Task description:
Pick out all lines in the listing holding the string "computer" and copy them.

Stored data:
★ ★ ★ ★ ★
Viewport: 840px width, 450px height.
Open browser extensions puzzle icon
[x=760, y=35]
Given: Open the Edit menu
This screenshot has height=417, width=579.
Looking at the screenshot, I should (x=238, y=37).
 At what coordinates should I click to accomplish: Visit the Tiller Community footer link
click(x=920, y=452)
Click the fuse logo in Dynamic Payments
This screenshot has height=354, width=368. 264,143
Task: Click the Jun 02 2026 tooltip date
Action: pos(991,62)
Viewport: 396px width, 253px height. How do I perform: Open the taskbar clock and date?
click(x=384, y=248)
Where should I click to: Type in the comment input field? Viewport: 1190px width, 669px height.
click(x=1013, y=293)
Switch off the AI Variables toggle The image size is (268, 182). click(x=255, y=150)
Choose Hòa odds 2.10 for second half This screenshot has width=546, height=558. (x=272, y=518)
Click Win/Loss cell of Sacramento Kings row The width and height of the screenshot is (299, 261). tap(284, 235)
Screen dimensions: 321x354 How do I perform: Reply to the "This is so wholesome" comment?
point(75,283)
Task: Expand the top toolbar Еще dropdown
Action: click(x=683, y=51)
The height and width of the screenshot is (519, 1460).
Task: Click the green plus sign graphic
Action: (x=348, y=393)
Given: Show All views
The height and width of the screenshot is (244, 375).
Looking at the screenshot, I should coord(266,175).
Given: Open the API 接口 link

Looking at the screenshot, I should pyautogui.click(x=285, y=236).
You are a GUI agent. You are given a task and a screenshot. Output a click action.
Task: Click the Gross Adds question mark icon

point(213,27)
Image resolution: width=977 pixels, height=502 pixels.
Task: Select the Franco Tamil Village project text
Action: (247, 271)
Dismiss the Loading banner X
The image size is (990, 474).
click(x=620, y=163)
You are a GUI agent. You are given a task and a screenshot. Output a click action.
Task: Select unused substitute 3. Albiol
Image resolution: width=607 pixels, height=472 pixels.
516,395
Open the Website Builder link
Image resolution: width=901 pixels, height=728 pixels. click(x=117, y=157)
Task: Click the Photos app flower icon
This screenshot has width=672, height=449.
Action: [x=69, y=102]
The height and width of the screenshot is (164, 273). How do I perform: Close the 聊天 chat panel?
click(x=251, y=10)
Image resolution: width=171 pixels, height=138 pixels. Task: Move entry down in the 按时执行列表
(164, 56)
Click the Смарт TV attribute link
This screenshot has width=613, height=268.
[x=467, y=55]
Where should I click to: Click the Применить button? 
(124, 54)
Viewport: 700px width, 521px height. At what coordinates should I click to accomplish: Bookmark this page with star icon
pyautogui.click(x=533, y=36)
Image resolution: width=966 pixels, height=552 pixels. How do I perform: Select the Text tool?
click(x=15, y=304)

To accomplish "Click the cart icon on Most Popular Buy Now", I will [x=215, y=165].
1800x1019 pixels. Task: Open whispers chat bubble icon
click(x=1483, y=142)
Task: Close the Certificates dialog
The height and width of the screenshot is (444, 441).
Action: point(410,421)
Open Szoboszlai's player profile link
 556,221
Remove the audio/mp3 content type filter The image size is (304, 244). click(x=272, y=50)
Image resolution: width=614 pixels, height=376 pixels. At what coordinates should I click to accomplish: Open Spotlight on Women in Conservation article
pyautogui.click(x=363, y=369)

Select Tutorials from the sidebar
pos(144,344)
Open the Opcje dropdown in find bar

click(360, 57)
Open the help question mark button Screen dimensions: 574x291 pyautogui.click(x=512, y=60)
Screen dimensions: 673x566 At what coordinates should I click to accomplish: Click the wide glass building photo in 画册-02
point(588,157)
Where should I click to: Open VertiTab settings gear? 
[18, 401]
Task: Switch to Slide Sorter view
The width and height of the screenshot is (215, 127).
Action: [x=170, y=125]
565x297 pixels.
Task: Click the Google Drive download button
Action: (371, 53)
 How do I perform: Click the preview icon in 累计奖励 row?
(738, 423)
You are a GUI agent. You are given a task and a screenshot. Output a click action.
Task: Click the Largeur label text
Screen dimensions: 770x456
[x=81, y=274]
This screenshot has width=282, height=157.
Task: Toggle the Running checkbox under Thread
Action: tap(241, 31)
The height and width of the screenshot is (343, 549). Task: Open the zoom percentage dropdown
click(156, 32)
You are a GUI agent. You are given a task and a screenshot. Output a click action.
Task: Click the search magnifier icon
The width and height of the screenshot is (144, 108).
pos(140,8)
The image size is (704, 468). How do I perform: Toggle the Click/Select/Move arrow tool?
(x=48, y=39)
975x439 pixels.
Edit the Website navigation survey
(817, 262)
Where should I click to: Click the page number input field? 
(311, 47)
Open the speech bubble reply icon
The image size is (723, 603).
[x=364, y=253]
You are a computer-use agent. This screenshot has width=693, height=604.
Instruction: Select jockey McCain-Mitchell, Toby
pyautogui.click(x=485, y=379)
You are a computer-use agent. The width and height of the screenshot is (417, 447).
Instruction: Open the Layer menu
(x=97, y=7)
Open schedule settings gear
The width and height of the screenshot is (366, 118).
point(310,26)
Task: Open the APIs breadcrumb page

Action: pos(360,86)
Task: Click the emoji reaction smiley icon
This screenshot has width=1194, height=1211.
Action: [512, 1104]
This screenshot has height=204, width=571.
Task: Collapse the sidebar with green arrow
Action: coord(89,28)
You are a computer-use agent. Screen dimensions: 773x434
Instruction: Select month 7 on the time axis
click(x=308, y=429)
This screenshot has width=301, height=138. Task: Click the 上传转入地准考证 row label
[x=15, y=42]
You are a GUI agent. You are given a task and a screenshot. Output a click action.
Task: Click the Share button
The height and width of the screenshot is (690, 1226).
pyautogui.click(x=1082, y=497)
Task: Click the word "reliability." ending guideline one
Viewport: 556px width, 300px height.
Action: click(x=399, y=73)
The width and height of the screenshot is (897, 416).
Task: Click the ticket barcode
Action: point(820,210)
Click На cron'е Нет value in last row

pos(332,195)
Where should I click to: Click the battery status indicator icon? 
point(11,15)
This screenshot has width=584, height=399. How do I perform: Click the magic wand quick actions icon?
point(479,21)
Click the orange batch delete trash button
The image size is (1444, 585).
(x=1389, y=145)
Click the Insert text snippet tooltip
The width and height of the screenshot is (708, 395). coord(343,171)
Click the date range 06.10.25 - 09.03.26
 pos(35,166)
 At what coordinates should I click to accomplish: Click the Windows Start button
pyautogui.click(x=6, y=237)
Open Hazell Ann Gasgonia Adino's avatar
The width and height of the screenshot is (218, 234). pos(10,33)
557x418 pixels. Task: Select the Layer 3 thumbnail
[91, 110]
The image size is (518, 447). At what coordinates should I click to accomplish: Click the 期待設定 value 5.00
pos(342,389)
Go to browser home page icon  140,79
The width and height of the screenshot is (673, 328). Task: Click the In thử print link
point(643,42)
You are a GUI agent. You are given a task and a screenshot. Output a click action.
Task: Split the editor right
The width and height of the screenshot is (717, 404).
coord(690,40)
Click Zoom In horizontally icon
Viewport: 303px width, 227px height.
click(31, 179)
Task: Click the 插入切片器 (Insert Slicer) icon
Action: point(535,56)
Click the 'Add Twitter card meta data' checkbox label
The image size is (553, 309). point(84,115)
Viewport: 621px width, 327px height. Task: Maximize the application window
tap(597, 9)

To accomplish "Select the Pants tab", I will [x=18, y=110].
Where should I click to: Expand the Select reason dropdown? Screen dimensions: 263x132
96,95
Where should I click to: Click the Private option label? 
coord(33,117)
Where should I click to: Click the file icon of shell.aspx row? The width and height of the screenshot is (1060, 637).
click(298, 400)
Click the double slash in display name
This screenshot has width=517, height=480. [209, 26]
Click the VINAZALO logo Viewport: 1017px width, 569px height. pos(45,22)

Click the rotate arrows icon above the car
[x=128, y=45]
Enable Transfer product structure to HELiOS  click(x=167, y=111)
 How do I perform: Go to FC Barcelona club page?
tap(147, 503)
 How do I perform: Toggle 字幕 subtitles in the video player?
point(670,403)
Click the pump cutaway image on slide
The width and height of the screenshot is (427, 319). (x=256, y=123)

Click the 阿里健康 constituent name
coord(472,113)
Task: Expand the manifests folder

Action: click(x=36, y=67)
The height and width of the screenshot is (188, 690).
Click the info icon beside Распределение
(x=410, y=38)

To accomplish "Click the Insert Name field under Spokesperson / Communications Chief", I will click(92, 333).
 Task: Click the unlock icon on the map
★ ★ ★ ★ ★
Final answer:
You are a computer-use agent. This screenshot has width=693, height=604.
You are a computer-use agent. The width and height of the screenshot is (417, 447).
You are a computer-use agent. Screen dimensions: 773x434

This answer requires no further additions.